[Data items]
=== Begin Enclosure ===

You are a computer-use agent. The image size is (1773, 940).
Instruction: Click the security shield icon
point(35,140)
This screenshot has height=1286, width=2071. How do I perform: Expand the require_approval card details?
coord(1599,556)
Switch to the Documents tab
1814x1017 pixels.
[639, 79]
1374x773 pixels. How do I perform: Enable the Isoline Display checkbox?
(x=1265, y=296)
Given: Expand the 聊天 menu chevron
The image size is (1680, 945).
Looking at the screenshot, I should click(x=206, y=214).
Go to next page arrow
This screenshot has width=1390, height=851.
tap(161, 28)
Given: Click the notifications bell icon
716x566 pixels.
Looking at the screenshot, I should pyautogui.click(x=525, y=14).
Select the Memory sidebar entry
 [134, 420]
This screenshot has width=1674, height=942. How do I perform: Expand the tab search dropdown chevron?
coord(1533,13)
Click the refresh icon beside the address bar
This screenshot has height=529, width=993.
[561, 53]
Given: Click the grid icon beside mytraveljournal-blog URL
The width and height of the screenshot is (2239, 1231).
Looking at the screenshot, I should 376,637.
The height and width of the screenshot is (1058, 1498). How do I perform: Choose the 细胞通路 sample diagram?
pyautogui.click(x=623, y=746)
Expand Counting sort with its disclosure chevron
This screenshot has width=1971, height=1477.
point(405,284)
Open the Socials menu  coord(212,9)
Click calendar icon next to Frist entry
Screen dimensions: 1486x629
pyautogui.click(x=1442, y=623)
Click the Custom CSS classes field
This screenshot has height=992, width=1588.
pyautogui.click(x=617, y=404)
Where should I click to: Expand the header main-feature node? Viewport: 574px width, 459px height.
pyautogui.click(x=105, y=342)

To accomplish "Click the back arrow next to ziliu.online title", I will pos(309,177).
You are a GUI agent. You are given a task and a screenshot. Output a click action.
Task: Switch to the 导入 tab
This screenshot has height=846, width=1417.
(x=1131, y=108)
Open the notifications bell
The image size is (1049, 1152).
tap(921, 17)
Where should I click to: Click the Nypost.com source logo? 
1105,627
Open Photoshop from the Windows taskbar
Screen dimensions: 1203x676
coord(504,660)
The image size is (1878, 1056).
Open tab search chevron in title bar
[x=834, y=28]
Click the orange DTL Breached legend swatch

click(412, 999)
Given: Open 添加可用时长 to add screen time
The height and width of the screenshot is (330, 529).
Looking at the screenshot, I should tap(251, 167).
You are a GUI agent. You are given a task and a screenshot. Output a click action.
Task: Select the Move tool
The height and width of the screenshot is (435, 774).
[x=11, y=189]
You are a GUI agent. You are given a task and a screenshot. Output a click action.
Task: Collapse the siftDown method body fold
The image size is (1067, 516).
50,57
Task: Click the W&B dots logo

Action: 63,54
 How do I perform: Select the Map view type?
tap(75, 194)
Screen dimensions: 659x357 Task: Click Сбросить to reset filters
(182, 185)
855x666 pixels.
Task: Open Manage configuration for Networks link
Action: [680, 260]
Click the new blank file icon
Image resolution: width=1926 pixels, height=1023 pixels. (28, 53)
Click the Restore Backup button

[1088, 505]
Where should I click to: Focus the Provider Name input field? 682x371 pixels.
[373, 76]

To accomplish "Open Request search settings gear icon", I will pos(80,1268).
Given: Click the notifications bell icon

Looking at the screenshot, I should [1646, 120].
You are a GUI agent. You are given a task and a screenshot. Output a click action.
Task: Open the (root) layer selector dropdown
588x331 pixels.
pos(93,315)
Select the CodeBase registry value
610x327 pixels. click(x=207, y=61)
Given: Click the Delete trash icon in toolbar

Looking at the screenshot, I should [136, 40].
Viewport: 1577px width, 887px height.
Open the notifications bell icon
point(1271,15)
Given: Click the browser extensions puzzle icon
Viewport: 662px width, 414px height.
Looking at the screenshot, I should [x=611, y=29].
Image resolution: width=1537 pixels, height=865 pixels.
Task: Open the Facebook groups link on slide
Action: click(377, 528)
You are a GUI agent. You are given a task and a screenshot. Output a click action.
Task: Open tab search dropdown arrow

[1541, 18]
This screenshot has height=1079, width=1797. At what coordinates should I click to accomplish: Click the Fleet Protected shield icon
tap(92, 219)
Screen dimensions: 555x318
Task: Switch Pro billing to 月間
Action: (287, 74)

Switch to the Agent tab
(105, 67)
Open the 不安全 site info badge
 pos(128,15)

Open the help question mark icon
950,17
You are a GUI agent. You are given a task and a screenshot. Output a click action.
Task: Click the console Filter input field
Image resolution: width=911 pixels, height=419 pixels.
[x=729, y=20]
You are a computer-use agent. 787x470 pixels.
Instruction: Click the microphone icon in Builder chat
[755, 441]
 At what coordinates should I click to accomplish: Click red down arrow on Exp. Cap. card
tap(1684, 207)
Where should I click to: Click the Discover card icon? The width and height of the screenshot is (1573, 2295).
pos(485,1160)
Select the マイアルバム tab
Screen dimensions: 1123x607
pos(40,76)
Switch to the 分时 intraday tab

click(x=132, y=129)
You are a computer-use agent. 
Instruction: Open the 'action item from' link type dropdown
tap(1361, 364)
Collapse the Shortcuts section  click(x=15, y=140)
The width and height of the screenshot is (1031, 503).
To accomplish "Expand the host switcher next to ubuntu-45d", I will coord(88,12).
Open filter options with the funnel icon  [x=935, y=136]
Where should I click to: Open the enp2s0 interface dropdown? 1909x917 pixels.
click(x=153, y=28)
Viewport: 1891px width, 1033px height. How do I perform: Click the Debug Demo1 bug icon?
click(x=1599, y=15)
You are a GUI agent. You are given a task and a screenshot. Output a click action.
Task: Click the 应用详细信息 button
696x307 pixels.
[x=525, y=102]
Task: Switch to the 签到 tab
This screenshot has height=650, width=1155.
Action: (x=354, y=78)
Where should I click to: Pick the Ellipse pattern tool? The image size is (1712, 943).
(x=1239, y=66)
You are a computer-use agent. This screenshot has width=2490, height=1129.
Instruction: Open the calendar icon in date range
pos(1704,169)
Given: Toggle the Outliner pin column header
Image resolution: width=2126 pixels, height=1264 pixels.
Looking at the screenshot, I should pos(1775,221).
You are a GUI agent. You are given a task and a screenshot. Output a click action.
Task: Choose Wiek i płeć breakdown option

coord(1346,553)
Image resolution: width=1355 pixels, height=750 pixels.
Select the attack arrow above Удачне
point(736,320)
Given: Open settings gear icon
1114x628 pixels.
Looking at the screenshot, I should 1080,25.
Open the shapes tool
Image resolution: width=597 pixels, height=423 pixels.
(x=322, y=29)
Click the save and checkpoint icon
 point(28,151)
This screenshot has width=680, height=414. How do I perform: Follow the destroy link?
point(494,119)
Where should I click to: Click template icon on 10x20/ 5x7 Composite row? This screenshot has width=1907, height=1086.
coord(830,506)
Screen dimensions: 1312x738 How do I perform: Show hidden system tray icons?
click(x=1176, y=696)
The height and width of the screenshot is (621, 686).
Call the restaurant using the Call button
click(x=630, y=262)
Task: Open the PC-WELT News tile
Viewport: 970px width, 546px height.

=== End Enclosure ===

**TO DO:** Could every entry above be printed again, word for word?

**PROBLEM SOLUTION:**
You are a computer-use agent. The image size is (1773, 940).
Instruction: Click the security shield icon
point(35,140)
This screenshot has height=1286, width=2071. How do I perform: Expand the require_approval card details?
coord(1599,556)
Switch to the Documents tab
1814x1017 pixels.
[639, 79]
1374x773 pixels. How do I perform: Enable the Isoline Display checkbox?
(x=1265, y=296)
Given: Expand the 聊天 menu chevron
The image size is (1680, 945).
Looking at the screenshot, I should click(x=206, y=214).
Go to next page arrow
This screenshot has width=1390, height=851.
tap(161, 28)
Given: Click the notifications bell icon
716x566 pixels.
Looking at the screenshot, I should pyautogui.click(x=525, y=14).
Select the Memory sidebar entry
 [134, 420]
This screenshot has width=1674, height=942. How do I perform: Expand the tab search dropdown chevron?
coord(1533,13)
Click the refresh icon beside the address bar
This screenshot has height=529, width=993.
[561, 53]
Given: Click the grid icon beside mytraveljournal-blog URL
The width and height of the screenshot is (2239, 1231).
Looking at the screenshot, I should 376,637.
The height and width of the screenshot is (1058, 1498). How do I perform: Choose the 细胞通路 sample diagram?
pyautogui.click(x=623, y=746)
Expand Counting sort with its disclosure chevron
This screenshot has width=1971, height=1477.
point(405,284)
Open the Socials menu  coord(212,9)
Click calendar icon next to Frist entry
Screen dimensions: 1486x629
pyautogui.click(x=1442, y=623)
Click the Custom CSS classes field
This screenshot has height=992, width=1588.
pyautogui.click(x=617, y=404)
Where should I click to: Expand the header main-feature node? Viewport: 574px width, 459px height.
pyautogui.click(x=105, y=342)

To accomplish "Click the back arrow next to ziliu.online title", I will pos(309,177).
You are a GUI agent. You are given a task and a screenshot. Output a click action.
Task: Switch to the 导入 tab
This screenshot has height=846, width=1417.
(x=1131, y=108)
Open the notifications bell
The image size is (1049, 1152).
tap(921, 17)
Where should I click to: Click the Nypost.com source logo? 
1105,627
Open Photoshop from the Windows taskbar
Screen dimensions: 1203x676
coord(504,660)
The image size is (1878, 1056).
Open tab search chevron in title bar
[x=834, y=28]
Click the orange DTL Breached legend swatch

click(412, 999)
Given: Open 添加可用时长 to add screen time
The height and width of the screenshot is (330, 529).
Looking at the screenshot, I should tap(251, 167).
You are a GUI agent. You are given a task and a screenshot. Output a click action.
Task: Select the Move tool
The height and width of the screenshot is (435, 774).
[x=11, y=189]
You are a GUI agent. You are given a task and a screenshot. Output a click action.
Task: Collapse the siftDown method body fold
The image size is (1067, 516).
50,57
Task: Click the W&B dots logo

Action: 63,54
 How do I perform: Select the Map view type?
tap(75, 194)
Screen dimensions: 659x357 Task: Click Сбросить to reset filters
(182, 185)
855x666 pixels.
Task: Open Manage configuration for Networks link
Action: [680, 260]
Click the new blank file icon
Image resolution: width=1926 pixels, height=1023 pixels. (28, 53)
Click the Restore Backup button

[1088, 505]
Where should I click to: Focus the Provider Name input field? 682x371 pixels.
[373, 76]

To accomplish "Open Request search settings gear icon", I will pos(80,1268).
Given: Click the notifications bell icon

Looking at the screenshot, I should [1646, 120].
You are a GUI agent. You are given a task and a screenshot. Output a click action.
Task: Open the (root) layer selector dropdown
588x331 pixels.
pos(93,315)
Select the CodeBase registry value
610x327 pixels. click(x=207, y=61)
Given: Click the Delete trash icon in toolbar

Looking at the screenshot, I should [136, 40].
Viewport: 1577px width, 887px height.
Open the notifications bell icon
point(1271,15)
Given: Click the browser extensions puzzle icon
Viewport: 662px width, 414px height.
Looking at the screenshot, I should [x=611, y=29].
Image resolution: width=1537 pixels, height=865 pixels.
Task: Open the Facebook groups link on slide
Action: click(377, 528)
You are a GUI agent. You are given a task and a screenshot. Output a click action.
Task: Open tab search dropdown arrow

[1541, 18]
This screenshot has height=1079, width=1797. At what coordinates should I click to accomplish: Click the Fleet Protected shield icon
tap(92, 219)
Screen dimensions: 555x318
Task: Switch Pro billing to 月間
Action: (287, 74)

Switch to the Agent tab
(105, 67)
Open the 不安全 site info badge
 pos(128,15)

Open the help question mark icon
950,17
You are a GUI agent. You are given a task and a screenshot. Output a click action.
Task: Click the console Filter input field
Image resolution: width=911 pixels, height=419 pixels.
[x=729, y=20]
You are a computer-use agent. 787x470 pixels.
Instruction: Click the microphone icon in Builder chat
[755, 441]
 At what coordinates should I click to accomplish: Click red down arrow on Exp. Cap. card
tap(1684, 207)
Where should I click to: Click the Discover card icon? The width and height of the screenshot is (1573, 2295).
pos(485,1160)
Select the マイアルバム tab
Screen dimensions: 1123x607
pos(40,76)
Switch to the 分时 intraday tab

click(x=132, y=129)
You are a computer-use agent. 
Instruction: Open the 'action item from' link type dropdown
tap(1361, 364)
Collapse the Shortcuts section  click(x=15, y=140)
The width and height of the screenshot is (1031, 503).
To accomplish "Expand the host switcher next to ubuntu-45d", I will coord(88,12).
Open filter options with the funnel icon  [x=935, y=136]
Where should I click to: Open the enp2s0 interface dropdown? 1909x917 pixels.
click(x=153, y=28)
Viewport: 1891px width, 1033px height. How do I perform: Click the Debug Demo1 bug icon?
click(x=1599, y=15)
You are a GUI agent. You are given a task and a screenshot. Output a click action.
Task: Click the 应用详细信息 button
696x307 pixels.
[x=525, y=102]
Task: Switch to the 签到 tab
This screenshot has height=650, width=1155.
Action: (x=354, y=78)
Where should I click to: Pick the Ellipse pattern tool? The image size is (1712, 943).
(x=1239, y=66)
You are a computer-use agent. This screenshot has width=2490, height=1129.
Instruction: Open the calendar icon in date range
pos(1704,169)
Given: Toggle the Outliner pin column header
Image resolution: width=2126 pixels, height=1264 pixels.
Looking at the screenshot, I should pos(1775,221).
You are a GUI agent. You are given a task and a screenshot. Output a click action.
Task: Choose Wiek i płeć breakdown option

coord(1346,553)
Image resolution: width=1355 pixels, height=750 pixels.
Select the attack arrow above Удачне
point(736,320)
Given: Open settings gear icon
1114x628 pixels.
Looking at the screenshot, I should 1080,25.
Open the shapes tool
Image resolution: width=597 pixels, height=423 pixels.
(x=322, y=29)
Click the save and checkpoint icon
 point(28,151)
This screenshot has width=680, height=414. How do I perform: Follow the destroy link?
point(494,119)
Where should I click to: Click template icon on 10x20/ 5x7 Composite row? This screenshot has width=1907, height=1086.
coord(830,506)
Screen dimensions: 1312x738 How do I perform: Show hidden system tray icons?
click(x=1176, y=696)
The height and width of the screenshot is (621, 686).
Call the restaurant using the Call button
click(x=630, y=262)
Task: Open the PC-WELT News tile
Viewport: 970px width, 546px height.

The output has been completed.